En Castilla y León, su implantación autonómica llegó un año después, 2006 y desde entonces se ha consolidado como un recurso útil y cercano para quien, en un momento crítico, necesita una solución rápida, confidencial y efectiva.
Veinte años después, el balance global y autonómico permite mirar atrás con orgullo, porque se ha protegido a compañeros y compañeras, pero también con preocupación por el futuro, puesto que la conflictividad cambia de forma, se hace más compleja y golpea con fuerza la salud mental del profesorado.
El Defensor del Profesor no es solo un teléfono o una dirección de correo electrónico. Se trata de un recurso que combina acompañamiento emocional, asesoramiento, orientación y apoyo jurídico cuando procede.

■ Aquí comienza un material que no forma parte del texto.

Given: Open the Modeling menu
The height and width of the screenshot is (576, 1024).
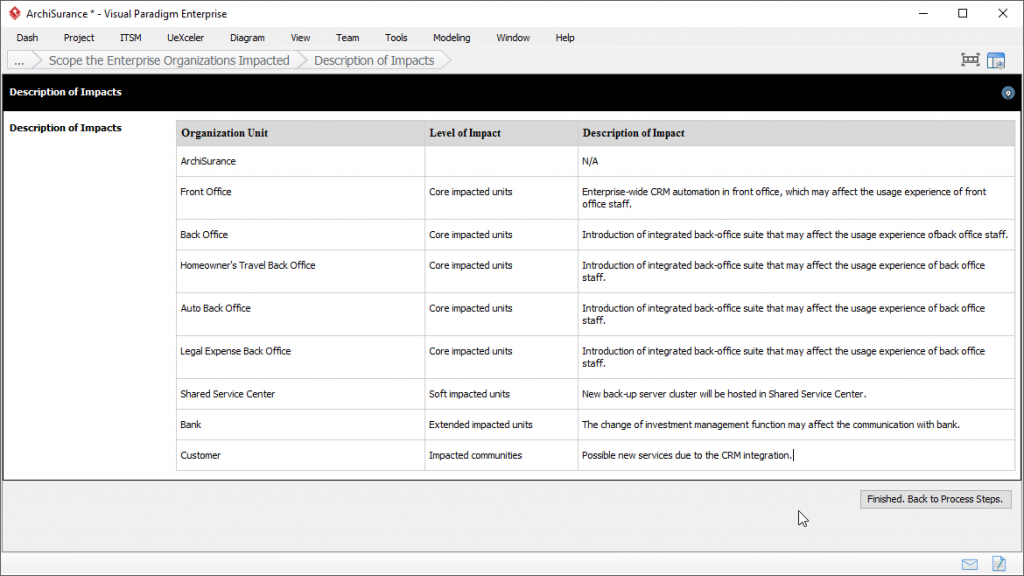Looking at the screenshot, I should pos(451,38).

En Castilla y León, la atención se apoya en herramientas normativas (autoridad pública, protocolo ante agresiones, plan de convivencia, reglamento de régimen interior…), y en una intervención humana basada en la empatía y en la escucha.

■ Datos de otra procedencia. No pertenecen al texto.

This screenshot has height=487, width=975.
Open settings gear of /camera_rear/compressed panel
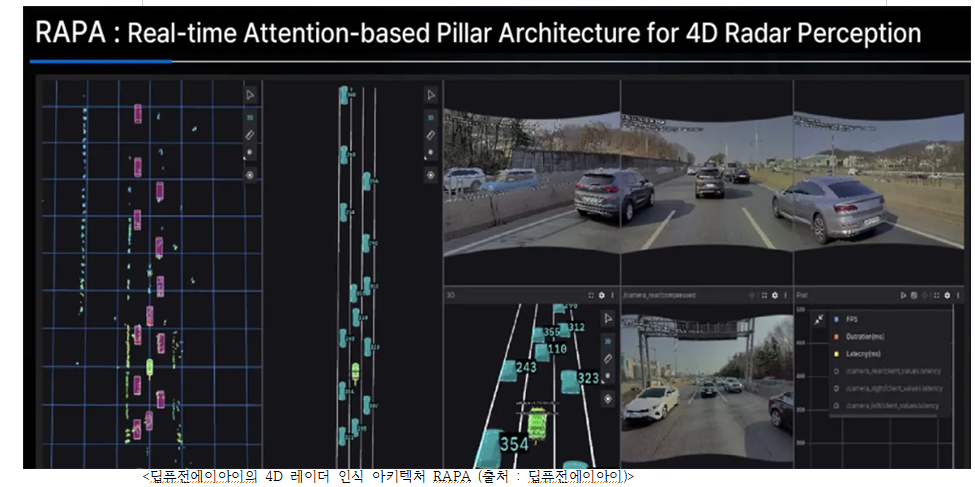tap(774, 296)
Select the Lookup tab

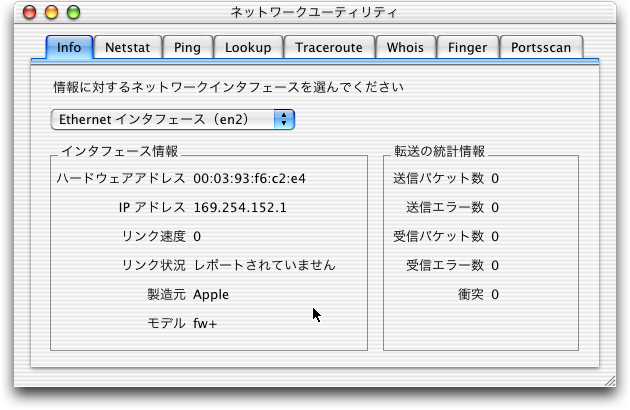tap(248, 47)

A escala estatal, durante estos años el servicio ha atendido más 46.000 casos, de los que más de 1.600 corresponden a Castilla y León. Son cifras que hablan de una realidad tristemente persistente y, sobre todo, de miles de docentes que decidieron compartir su conflicto con El Defensor del Profesor.

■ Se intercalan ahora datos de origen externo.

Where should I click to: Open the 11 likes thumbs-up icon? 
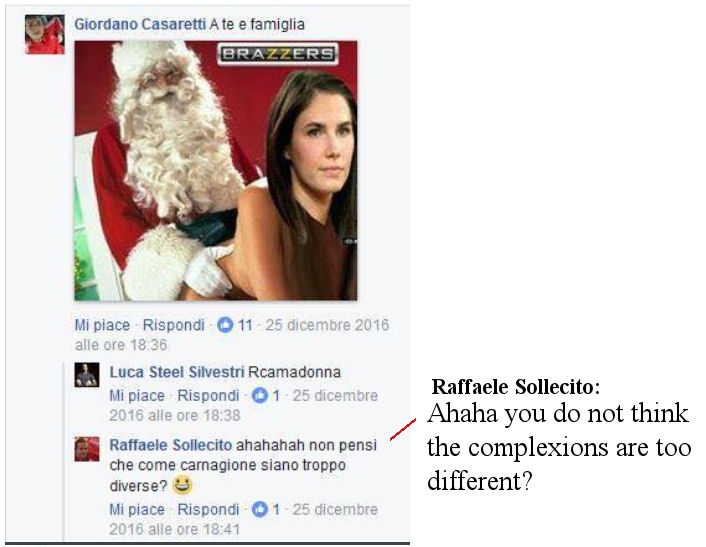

La tipología de los casos va desde lo relacionado con el alumnado hasta las problemáticas con la administración educativa, sin olvidarnos de las familias, que en ocasiones también son agentes disruptivos para las actividades docentes.
El impacto de agresiones, insultos, robos y menosprecio, entre otras variables, que se vive en las aulas tiene como consecuencia, ansiedad, estrés, depresión, desgaste emocional y bajas laborales.
Si los conflictos fueran solo “incidencias”, bastaría con registrarlas, pero lo que muestran los datos recientes es que dejan huella en la salud del profesorado. Sin salud mental docente, no hay calidad educativa sostenible.
En este recorrido de dos décadas, Castilla y León ha incorporado un avance normativo especialmente relevante: la LEY 3/2014, de 16 de abril, de autoridad del profesorado. Esta norma reconoce la condición de autoridad pública al profesorado de enseñanzas no universitarias en el ejercicio de sus funciones y refuerza su protección jurídica, incluyendo la presunción de veracidad de sus informes y declaraciones en el ámbito de la convivencia escolar.
La aprobación de esta ley supuso un mensaje claro: proteger al profesorado es proteger el derecho a la educación. Pero, como evidencian los datos atendidos por el Defensor del Profesor, el respaldo normativo, siendo imprescindible, necesita ir acompañado de protocolos ágiles, apoyo efectivo de la administración y medidas preventivas en los centros para que la autoridad docente sea palpable en el día a día.
ANPE Castilla y León y su Defensor del Profesor seguirá trabajando, con más intensidad si cabe, en los próximos años.
Como actuación concreta para este año 2026, el Servicio de ANPE Castilla y León ofrece talleres prácticos de convivencia, prácticas restaurativas y autocuidado del docente en todas sus sedes provinciales.